WHAT YOU HAVE TO DO: Consider the records below. How many of their lines include the word "screenshot"? State the number and nothing else.

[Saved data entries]

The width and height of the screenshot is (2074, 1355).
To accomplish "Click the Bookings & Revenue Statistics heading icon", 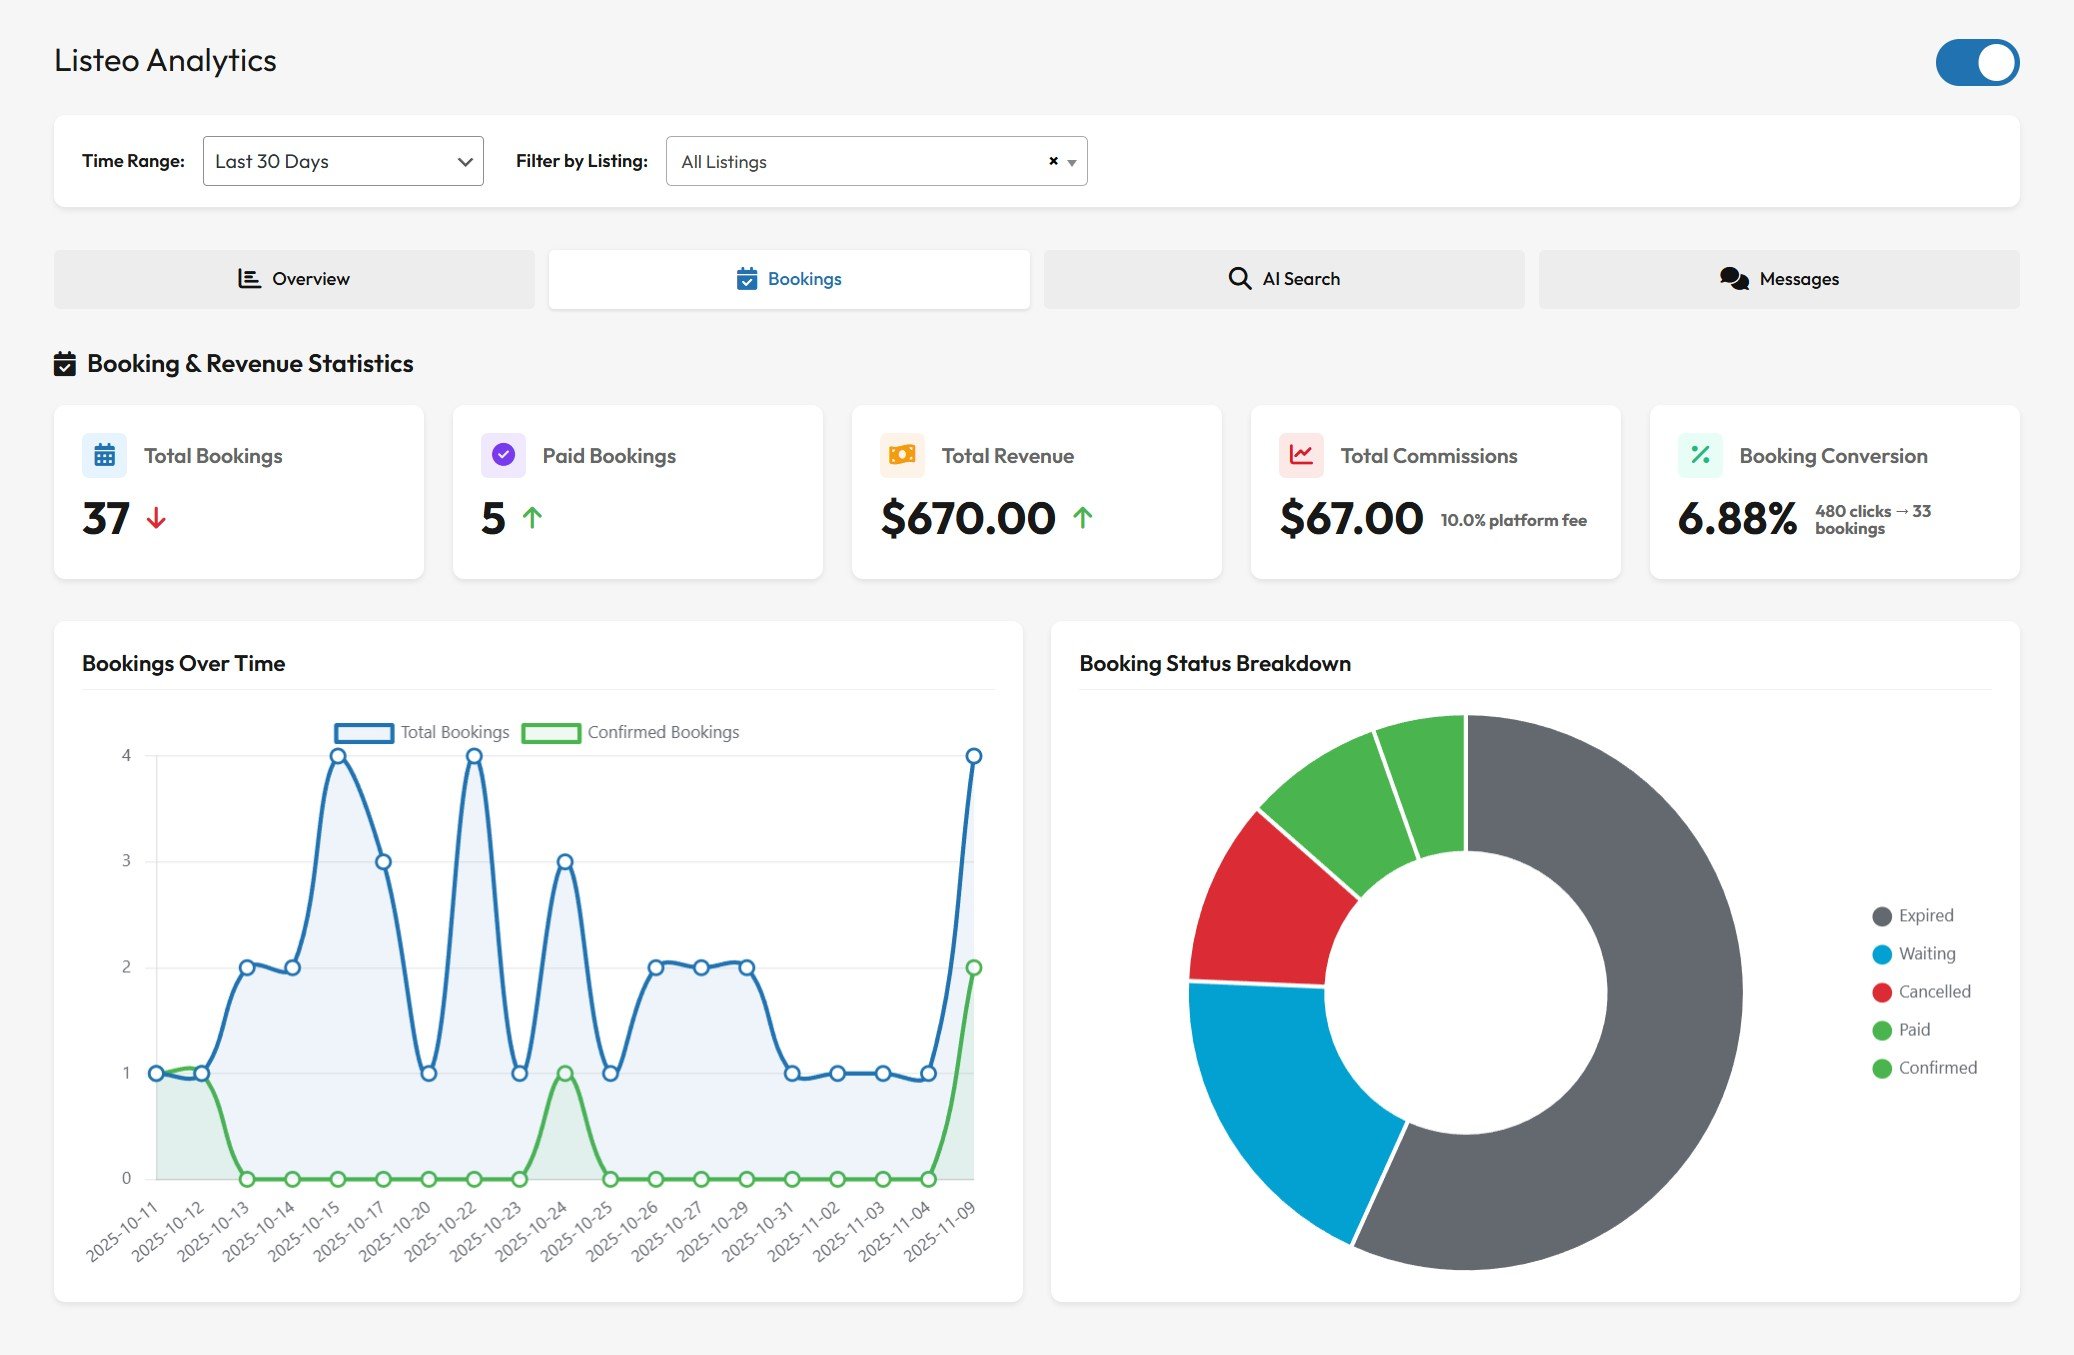I will 65,363.
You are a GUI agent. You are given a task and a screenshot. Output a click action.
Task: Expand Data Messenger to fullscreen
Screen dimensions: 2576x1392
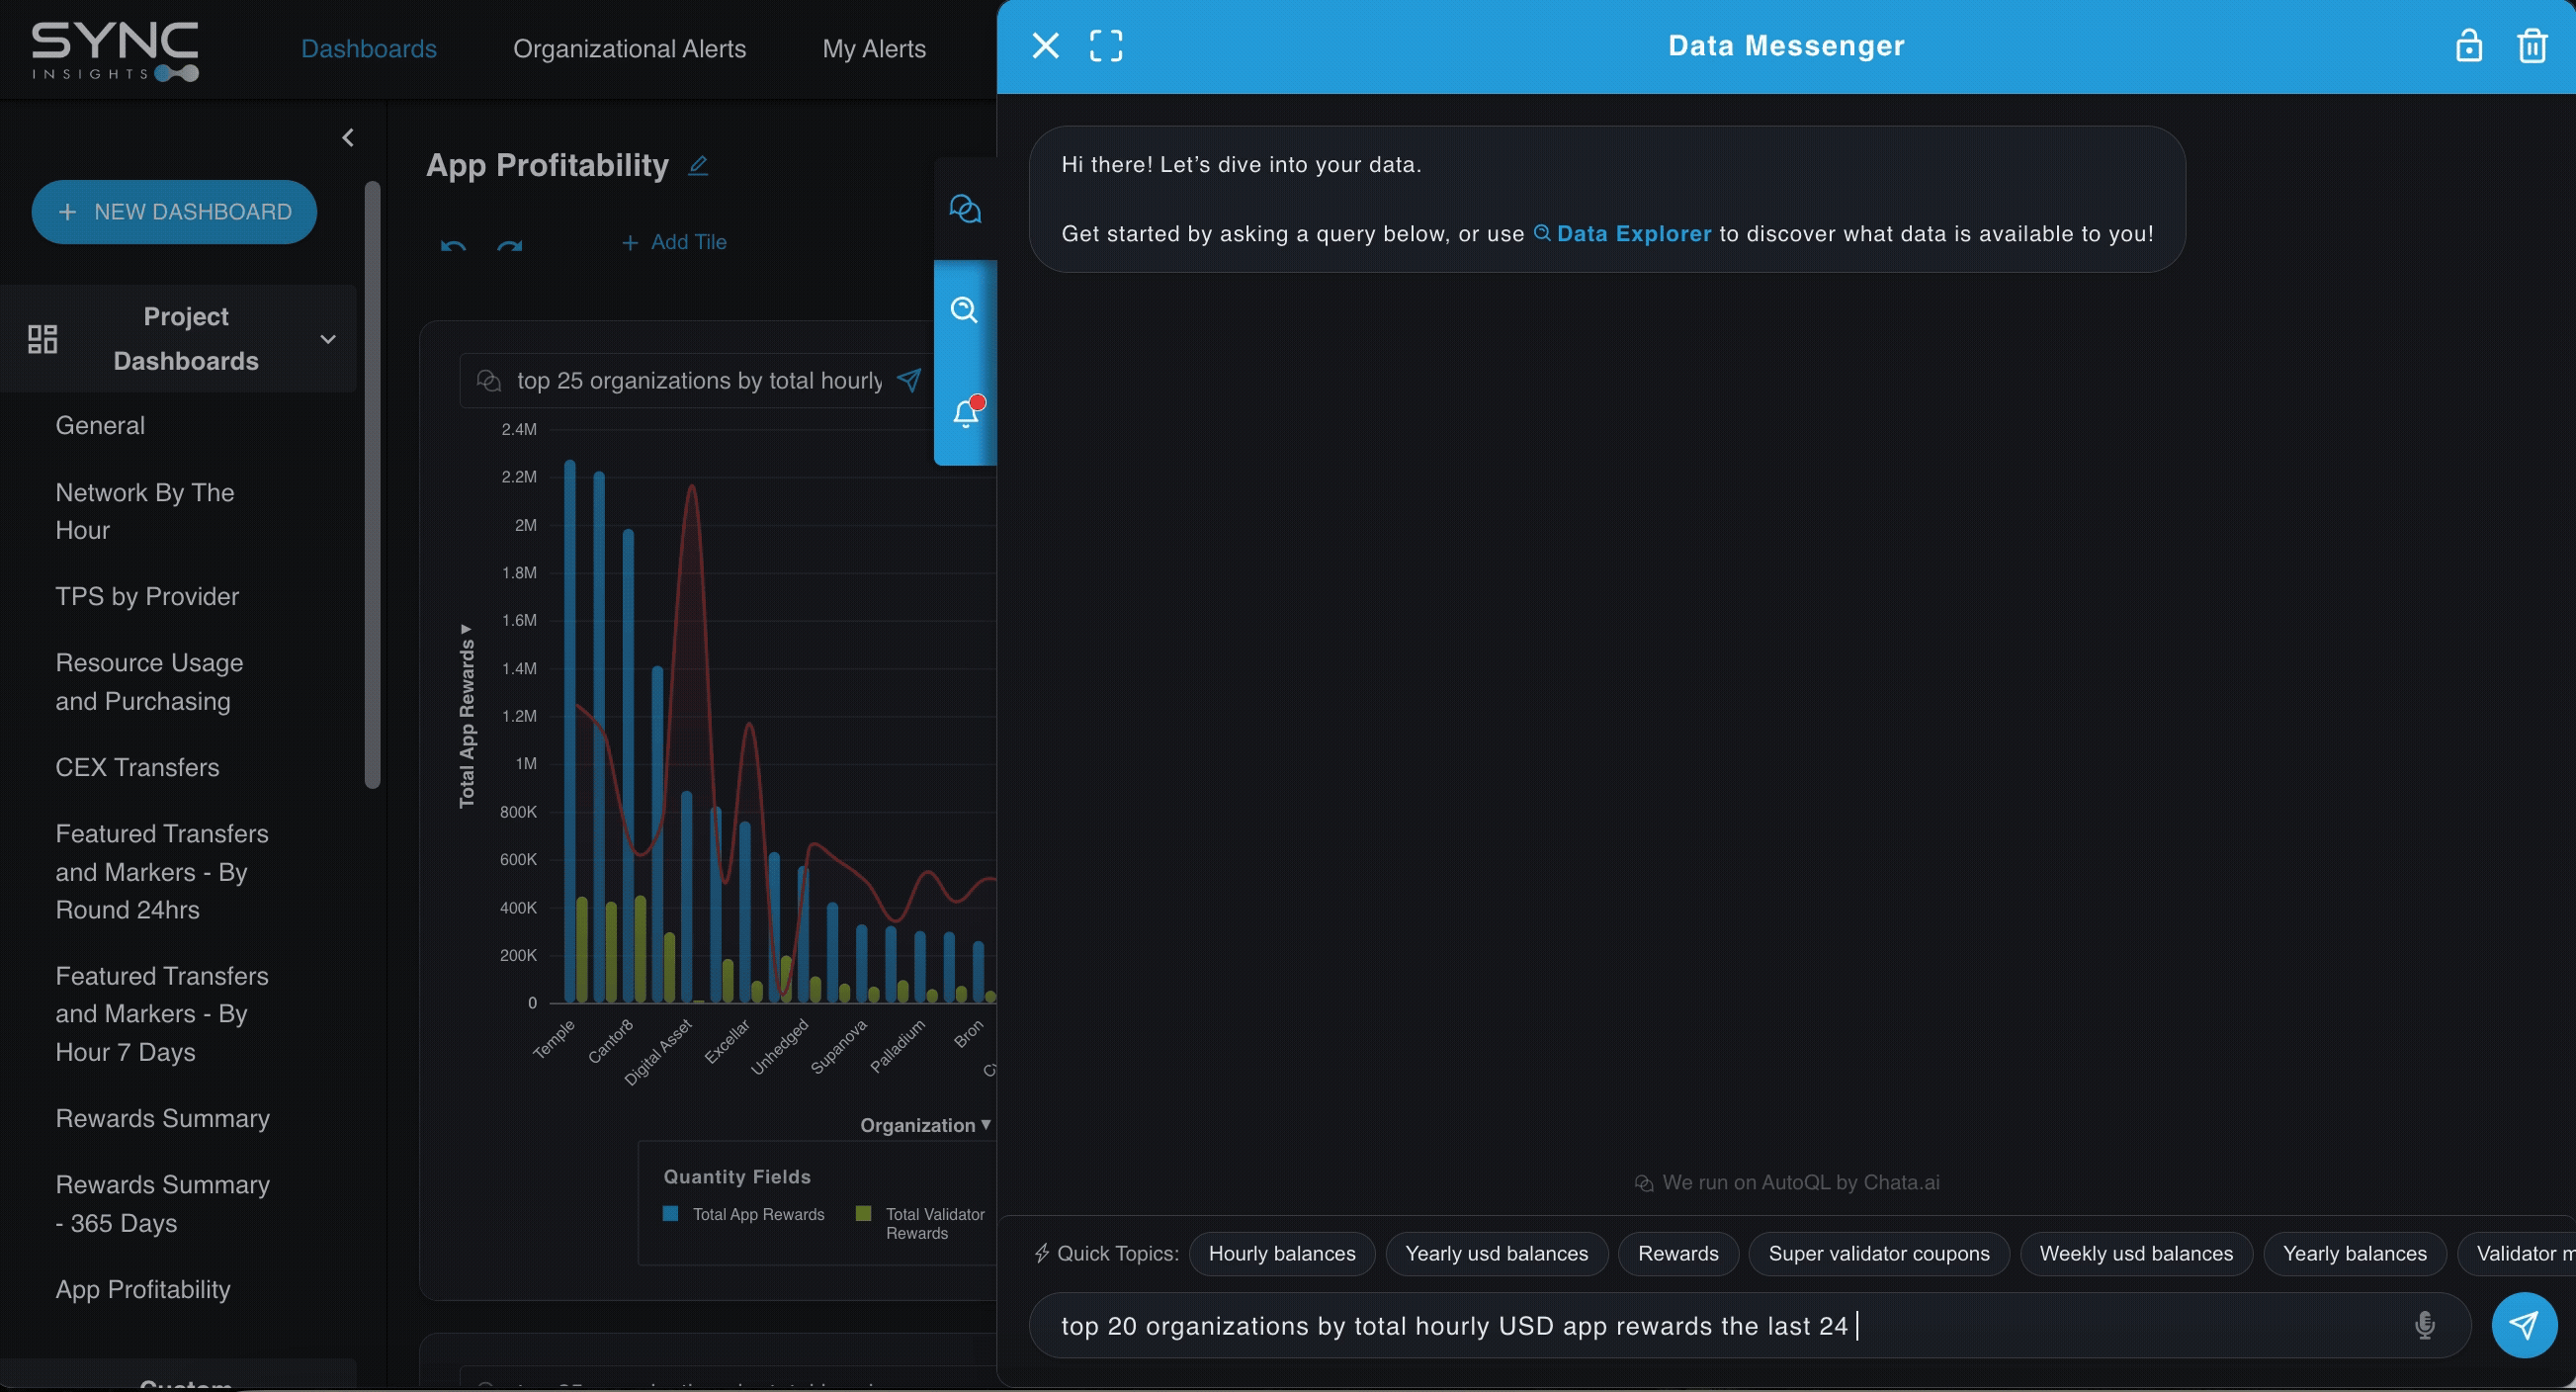[x=1106, y=45]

YOUR RESPONSE: 2